Jan Kiszka wrote:
> Gilles Chanteperdrix wrote:
>> Jan Kiszka wrote:
>>> Gilles Chanteperdrix wrote:
>>>> Jan Kiszka wrote:
>>>>> Gilles Chanteperdrix wrote:
>>>>>> Jan Kiszka wrote:
>>>>>>> Disabling SMP (on platforms where this isn't off by design already) is
>>>>>>> an optimization. In contrast, not enabling it by default is doomed to
>>>>>>> cause problems for users that run ./configure without looking into each
>>>>>>> and every switch - now that CONFIG_SMP is very important for all the
>>>>>>> fast locking stuff.
>>>>>> I would consider setting CONFIG_SMP by default on x86... because on some
>>>>>> other architectures like arm, it is not even yet a valid configuration.
>>>>> But it is on PowerPC or IA64. Would it cause troubles for the
>>>>> non-SMP-ready archs? Then we can disable it on those selectively.
>>>> Are you sure that the lock prefix on an UP x86 or lsync on an UP powerpc
>>>> is hamrless ?
>>> LOCK is harmless (except for potential overhead), can't comment isync,
>>> but I strongly suspect the same (locking at the glibc e.g.). There is a
>>> simple idea behind this: Do you have to install a special glibc in order
>>> to enable/disable SMP support?
>>> [ BTW, I think the current pthread_mutex implementation lacks the LOCK
>>> prefix even in SMP mode due to include issues. Will get fixed with my
>>> patches under preparation, which also unifies that stuff on x86. ]
>> Should be easy to check, disassemble pthread_mutex_lock with CONFIG_SMP
>> enabled.
>> You mean we should include asm/xenomai/features.h before using CONFIG_SMP ?
> That helps as well - I added xeno_config.h explicitly so far, but
> features.h implies xeno_config.h, of course.

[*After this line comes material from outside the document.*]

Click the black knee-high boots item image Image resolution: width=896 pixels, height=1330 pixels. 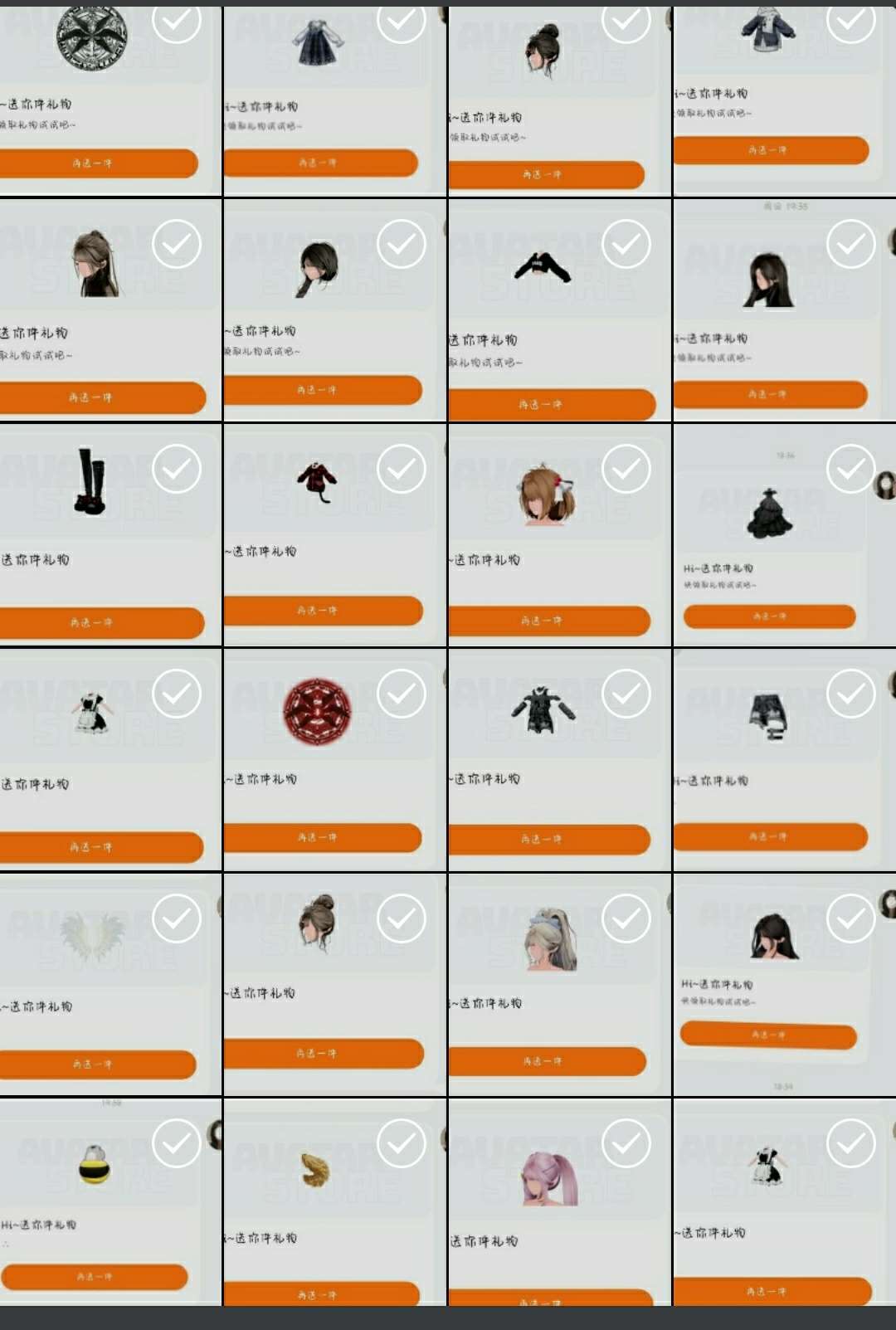coord(90,482)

asm/xenomai/features.h does convert the configure.in options into the
kernel "namespace" options. But it seems that CONFIG_SMP is directly set
by configure.in anyway.

> Jan - who seems to have run into alignment issues of cmpxchg on x86_64

pthread_mutex_lock uses xnheap_alloc to allocate the piece of memory
used for the mutex. So, if the piece of memory is not eight bytes
aligned, this is xnheap_alloc's fault...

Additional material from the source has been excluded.